### Selected text
+===+

The Haskell language specification states that it is a non-strict language, but nothing about the evaluation strategy (like when and how an expression is evaluated, and to what level). It does mention the word "evaluate" several times when talking about pattern matching.
I have read a wonderful tutorial about lazy evaluation and weak head normal form, but it is just an implementation strategy of some compiler, which I should not depend on when writing codes.
I come from a strict language background and I just don't feel right if I don't understand how my codes are executed. I wonder why the language specification does not define the evaluation strategy.
I hope someone can enlighten me. Thanks!

I would argue that trying to care about evaluation order is counter productive in Haskell. Not only is the language designed to make evaluation order irrelevant but the evaluation order can jump all over the place in strange and confusing ways. Additionally, the implementation has substantial freedom to execute things differently[1] or to vastly restructure your program[2] if the end result is still the same so different parts of the program might be evaluated in different ways.

+===+

### Exercise 1
Please copy the records word for word, from their first line up to and including the line with "coord(99,227)".

+===+

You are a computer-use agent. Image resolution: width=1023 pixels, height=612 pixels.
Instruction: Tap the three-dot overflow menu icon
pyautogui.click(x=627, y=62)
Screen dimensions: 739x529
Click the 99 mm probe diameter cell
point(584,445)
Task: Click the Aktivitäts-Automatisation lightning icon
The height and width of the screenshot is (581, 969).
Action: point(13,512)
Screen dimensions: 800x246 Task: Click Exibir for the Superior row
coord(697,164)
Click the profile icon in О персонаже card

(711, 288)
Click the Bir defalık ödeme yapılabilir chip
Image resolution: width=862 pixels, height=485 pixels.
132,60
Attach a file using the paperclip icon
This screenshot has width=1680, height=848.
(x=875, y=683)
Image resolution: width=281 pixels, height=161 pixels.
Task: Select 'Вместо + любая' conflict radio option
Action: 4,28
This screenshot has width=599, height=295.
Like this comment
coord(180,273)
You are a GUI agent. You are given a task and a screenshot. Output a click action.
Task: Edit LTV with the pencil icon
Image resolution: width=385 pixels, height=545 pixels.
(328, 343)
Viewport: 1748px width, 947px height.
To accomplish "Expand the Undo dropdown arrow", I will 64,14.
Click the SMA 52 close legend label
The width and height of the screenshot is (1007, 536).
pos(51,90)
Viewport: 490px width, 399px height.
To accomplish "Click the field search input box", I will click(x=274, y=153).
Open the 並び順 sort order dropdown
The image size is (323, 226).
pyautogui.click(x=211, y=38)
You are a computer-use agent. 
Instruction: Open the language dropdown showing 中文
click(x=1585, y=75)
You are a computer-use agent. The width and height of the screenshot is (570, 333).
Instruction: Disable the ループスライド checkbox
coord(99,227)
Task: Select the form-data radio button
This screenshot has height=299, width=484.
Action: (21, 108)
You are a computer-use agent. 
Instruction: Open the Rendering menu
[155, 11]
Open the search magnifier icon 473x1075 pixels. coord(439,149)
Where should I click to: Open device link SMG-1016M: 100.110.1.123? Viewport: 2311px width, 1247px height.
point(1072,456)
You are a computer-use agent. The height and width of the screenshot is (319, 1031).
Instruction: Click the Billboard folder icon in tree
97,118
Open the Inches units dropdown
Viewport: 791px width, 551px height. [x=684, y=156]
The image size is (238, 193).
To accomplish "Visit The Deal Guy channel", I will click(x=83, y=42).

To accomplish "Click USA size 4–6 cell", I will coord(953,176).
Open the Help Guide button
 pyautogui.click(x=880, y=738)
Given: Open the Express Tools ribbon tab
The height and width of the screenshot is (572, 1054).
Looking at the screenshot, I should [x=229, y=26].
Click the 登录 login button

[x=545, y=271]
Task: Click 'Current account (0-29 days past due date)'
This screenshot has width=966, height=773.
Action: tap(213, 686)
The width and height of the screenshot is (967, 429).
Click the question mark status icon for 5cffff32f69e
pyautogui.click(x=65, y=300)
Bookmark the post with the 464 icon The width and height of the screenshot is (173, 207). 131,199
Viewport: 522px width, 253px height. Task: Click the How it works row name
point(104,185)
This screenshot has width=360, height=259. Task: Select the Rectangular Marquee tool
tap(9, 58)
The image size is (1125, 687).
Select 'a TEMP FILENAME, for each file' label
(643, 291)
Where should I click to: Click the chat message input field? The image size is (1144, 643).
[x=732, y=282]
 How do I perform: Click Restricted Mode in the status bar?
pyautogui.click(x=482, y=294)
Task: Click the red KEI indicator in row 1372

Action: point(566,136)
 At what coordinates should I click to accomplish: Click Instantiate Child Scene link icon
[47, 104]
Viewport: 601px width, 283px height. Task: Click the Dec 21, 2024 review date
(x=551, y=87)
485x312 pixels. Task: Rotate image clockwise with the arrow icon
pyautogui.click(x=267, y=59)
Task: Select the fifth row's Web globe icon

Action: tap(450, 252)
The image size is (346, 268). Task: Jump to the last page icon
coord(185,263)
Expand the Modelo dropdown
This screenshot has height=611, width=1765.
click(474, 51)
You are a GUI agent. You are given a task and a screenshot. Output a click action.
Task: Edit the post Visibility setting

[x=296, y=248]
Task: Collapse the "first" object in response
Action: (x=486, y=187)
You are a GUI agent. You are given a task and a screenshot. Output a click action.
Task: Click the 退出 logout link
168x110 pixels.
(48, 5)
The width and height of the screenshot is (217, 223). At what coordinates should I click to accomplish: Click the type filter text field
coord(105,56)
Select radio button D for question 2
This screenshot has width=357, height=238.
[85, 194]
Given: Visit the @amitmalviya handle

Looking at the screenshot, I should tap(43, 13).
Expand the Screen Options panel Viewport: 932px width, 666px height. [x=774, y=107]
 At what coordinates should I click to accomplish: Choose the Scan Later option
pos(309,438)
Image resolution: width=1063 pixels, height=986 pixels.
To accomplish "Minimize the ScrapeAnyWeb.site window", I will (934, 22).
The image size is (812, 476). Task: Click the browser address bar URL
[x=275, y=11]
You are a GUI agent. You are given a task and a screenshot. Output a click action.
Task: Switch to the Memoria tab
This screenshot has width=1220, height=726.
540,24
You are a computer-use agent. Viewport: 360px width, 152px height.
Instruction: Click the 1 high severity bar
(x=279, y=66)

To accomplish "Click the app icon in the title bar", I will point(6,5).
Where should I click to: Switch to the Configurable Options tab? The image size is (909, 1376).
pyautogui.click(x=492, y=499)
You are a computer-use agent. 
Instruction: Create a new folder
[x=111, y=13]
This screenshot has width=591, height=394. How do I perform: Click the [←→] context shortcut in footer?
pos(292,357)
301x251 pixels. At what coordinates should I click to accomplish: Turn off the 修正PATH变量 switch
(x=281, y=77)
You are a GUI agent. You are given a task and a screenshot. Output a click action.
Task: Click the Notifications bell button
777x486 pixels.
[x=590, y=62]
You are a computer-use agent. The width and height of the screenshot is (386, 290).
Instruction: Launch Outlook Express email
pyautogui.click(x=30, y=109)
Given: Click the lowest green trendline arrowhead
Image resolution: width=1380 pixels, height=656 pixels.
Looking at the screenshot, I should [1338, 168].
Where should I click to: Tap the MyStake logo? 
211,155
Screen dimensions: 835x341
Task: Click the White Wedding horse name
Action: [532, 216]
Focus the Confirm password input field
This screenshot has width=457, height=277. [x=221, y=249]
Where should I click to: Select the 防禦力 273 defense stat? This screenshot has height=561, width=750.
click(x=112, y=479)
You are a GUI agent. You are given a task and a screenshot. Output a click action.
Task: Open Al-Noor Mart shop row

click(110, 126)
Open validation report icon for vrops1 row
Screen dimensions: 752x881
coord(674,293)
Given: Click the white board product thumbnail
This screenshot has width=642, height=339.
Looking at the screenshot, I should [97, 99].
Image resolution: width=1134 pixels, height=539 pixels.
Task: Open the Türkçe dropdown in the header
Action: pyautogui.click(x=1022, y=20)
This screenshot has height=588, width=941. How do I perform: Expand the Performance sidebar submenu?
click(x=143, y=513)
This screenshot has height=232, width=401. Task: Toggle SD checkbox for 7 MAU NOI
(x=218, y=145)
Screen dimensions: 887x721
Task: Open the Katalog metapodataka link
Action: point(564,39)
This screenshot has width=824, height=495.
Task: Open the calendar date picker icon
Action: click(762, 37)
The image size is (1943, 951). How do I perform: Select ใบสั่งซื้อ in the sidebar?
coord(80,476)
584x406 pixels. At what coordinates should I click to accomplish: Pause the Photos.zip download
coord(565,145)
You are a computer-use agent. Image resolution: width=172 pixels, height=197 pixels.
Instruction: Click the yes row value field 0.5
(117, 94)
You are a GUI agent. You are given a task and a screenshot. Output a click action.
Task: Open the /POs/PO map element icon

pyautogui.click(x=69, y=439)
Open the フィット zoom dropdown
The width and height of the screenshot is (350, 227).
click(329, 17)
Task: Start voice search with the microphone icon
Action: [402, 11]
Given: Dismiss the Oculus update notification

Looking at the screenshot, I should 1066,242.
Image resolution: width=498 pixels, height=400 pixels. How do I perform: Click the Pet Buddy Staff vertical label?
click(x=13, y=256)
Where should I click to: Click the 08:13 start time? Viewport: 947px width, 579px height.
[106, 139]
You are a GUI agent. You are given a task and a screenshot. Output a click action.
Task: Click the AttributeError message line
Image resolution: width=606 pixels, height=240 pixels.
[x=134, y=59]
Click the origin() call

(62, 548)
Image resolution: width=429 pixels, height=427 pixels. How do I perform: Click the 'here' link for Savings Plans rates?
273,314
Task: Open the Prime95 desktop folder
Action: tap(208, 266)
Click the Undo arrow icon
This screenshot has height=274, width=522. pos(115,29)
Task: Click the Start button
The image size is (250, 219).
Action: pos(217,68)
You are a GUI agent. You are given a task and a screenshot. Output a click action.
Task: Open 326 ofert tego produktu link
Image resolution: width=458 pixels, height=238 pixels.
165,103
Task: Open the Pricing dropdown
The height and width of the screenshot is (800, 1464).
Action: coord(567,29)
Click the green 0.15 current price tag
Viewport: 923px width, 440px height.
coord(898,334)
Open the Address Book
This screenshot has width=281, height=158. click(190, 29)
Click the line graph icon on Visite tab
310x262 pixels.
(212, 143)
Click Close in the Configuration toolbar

+===+

### Exercise 2
Answer these questions about the Haskell evaluation thread:
(a) What kind of language does the Haskell language specification state Haskell is?
(b) What language background does the poster who asks the question come from?
(c) According to the reply, what is Haskell designed to make irrelevant?

### Expected answer 1
You are a computer-use agent. Image resolution: width=1023 pixels, height=612 pixels.
Instruction: Tap the three-dot overflow menu icon
pyautogui.click(x=627, y=62)
Screen dimensions: 739x529
Click the 99 mm probe diameter cell
point(584,445)
Task: Click the Aktivitäts-Automatisation lightning icon
The height and width of the screenshot is (581, 969).
Action: point(13,512)
Screen dimensions: 800x246 Task: Click Exibir for the Superior row
coord(697,164)
Click the profile icon in О персонаже card

(711, 288)
Click the Bir defalık ödeme yapılabilir chip
Image resolution: width=862 pixels, height=485 pixels.
132,60
Attach a file using the paperclip icon
This screenshot has width=1680, height=848.
(x=875, y=683)
Image resolution: width=281 pixels, height=161 pixels.
Task: Select 'Вместо + любая' conflict radio option
Action: 4,28
This screenshot has width=599, height=295.
Like this comment
coord(180,273)
You are a GUI agent. You are given a task and a screenshot. Output a click action.
Task: Edit LTV with the pencil icon
Image resolution: width=385 pixels, height=545 pixels.
(328, 343)
Viewport: 1748px width, 947px height.
To accomplish "Expand the Undo dropdown arrow", I will 64,14.
Click the SMA 52 close legend label
The width and height of the screenshot is (1007, 536).
pos(51,90)
Viewport: 490px width, 399px height.
To accomplish "Click the field search input box", I will click(x=274, y=153).
Open the 並び順 sort order dropdown
The image size is (323, 226).
pyautogui.click(x=211, y=38)
You are a computer-use agent. 
Instruction: Open the language dropdown showing 中文
click(x=1585, y=75)
You are a computer-use agent. The width and height of the screenshot is (570, 333).
Instruction: Disable the ループスライド checkbox
coord(99,227)

### Expected answer 2
(a) A non-strict language.
(b) A strict language background.
(c) Evaluation order.